Does dex-k8s-authenticator support SAML settings?

mintel / dex-k8s-authenticator

A Kubernetes Dex Client Authenticator

MIT License

371 stars 146 forks source link

Does dex-k8s-authenticator support SAML settings? #100

Closed rca0 closed 5 years ago

rca0 commented 5 years ago

I am using Okta to login with DEX

In dex configurations i got login successful

But using dex-k8s-authenticator i got this error:

my configuration:

dexK8sAuthenticator:
  port: 5555
  debug: true
  web_path_prefix: /
  clusters:
  - name: XXXX
    short_description: "XXXX"
    description: "XXXX"
    issuer: http://k8s-dex.domain:5556/
    k8s_master_uri: https://api.k8s.domain
    client_id: XXXX
    client_secret: secret
    redirect_uri: http://k8s-login.domain:5555/callback/
    k8s_ca_pem: XYZ

service:
  annotations:
    dns.alpha.kubernetes.io/internal: "k8s-login.domain"
    service.beta.kubernetes.io/aws-load-balancer-internal: 0.0.0.0/0
  type: ClusterIP
  port: 5555

I am reading the dex-k8s-authenticator code, but i not found SAML support settings.

Does dex-k8s-authenticator support SAML settings?
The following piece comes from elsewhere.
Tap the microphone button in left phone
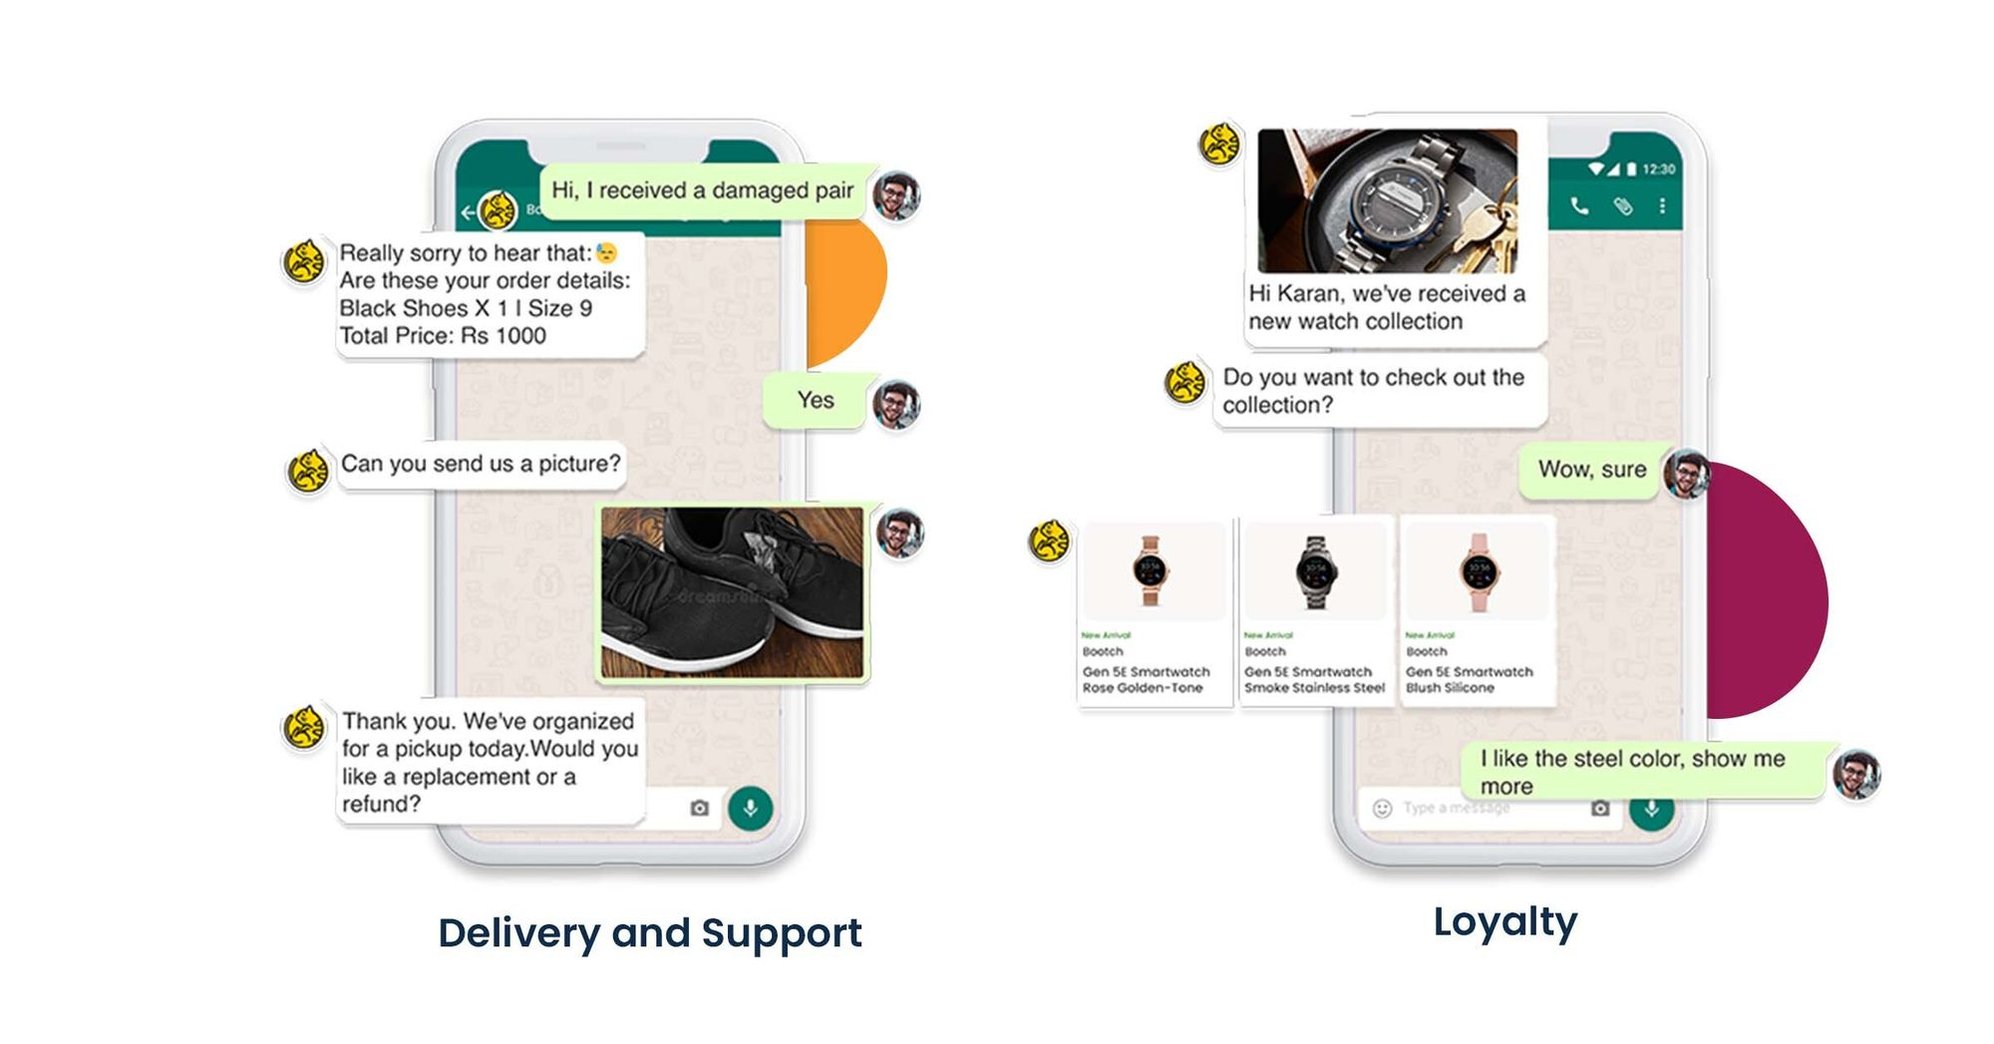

rca0 commented 5 years ago

I opened this issue because i not found any solutions for SAML, if someone have some suggestion i appreciate the help

nabadger commented 5 years ago

@rca0 SAML is supported (we use it), but it's configured in Dex (not dex-k8s-authenticator).

dex-k8s-authenticator doesn't require any knowledge of the authentication connector method (so you won't see a reference to it).

See

This would need to be configured in the Dex configmap.

nabadger commented 5 years ago

@rca0

This looks to me like an issue related to dex testing the client-secret

   if client.Secret != clientSecret {
                s.tokenErrHelper(w, errInvalidClient, "Invalid client credentials.", http.StatusUnauthorized)
                return
        }

Maybe check your client-secrets (see dex staticClients.secret) should match client_secret in dex-k8s-auth config.

rca0 commented 5 years ago

@nabadger

Thanks for your quick reply!!!

now i got it, maybe my SAML settings could be wrong, i am using okta to manage groups and users, i'll adjust my client-secrets

maybe i'm doing something wrong...i dont know if my settings it's right, this is my SAML settings in OKTA

dex settings

  connectors:
  - type: saml
    id: k8s-sandbox
    name: k8s-sandbox
    config:
      ssoURL: https://OKTA-LINK/sso/saml
      redirectURI: http://k8s-dex.domain:5556/callback
      usernameAttr: name
      emailAttr: email
      groupsAttr: groups
      caData: CADATA

  staticClients:
  - id: k8s-sandbox
    name: k8s-sandbox
    secret: CLIENT-SECRET
    redirectURIs:
      - http://k8s-login.domain:5555/callback/

nabadger commented 5 years ago

I think these settings look OK (similar to ours, although we don't use Okta).

I still think the error you see is un-related to SAML though, so hopefully if you validate the client-secrets it'll work :)

Something else that might be cause issues here is the callback URL.

Example:

   staticClients:
    - id: "dev1"
      name: "dev1"
      secret: my-secret
      redirectURIs:
      - https://dex-auth.mintel.com/callback/dev1

Note how the callback url has the suffix dev1

This also matches the cluster-name in the dex-k8s-auth configuration, such as:

apiVersion: v1
data:
  config.yaml: |-
    clusters:
      - name: "dev1"
        description: "A Dev1 Kubernetes Cluster"

rca0 commented 5 years ago

@nabadger

Thanks for all your help.

I found the problem, I was configured dex without SSL settings. I found in kubernetes documentation, the oidc plugin only accept HTTPS request, after set up dex with SSL all things works as well.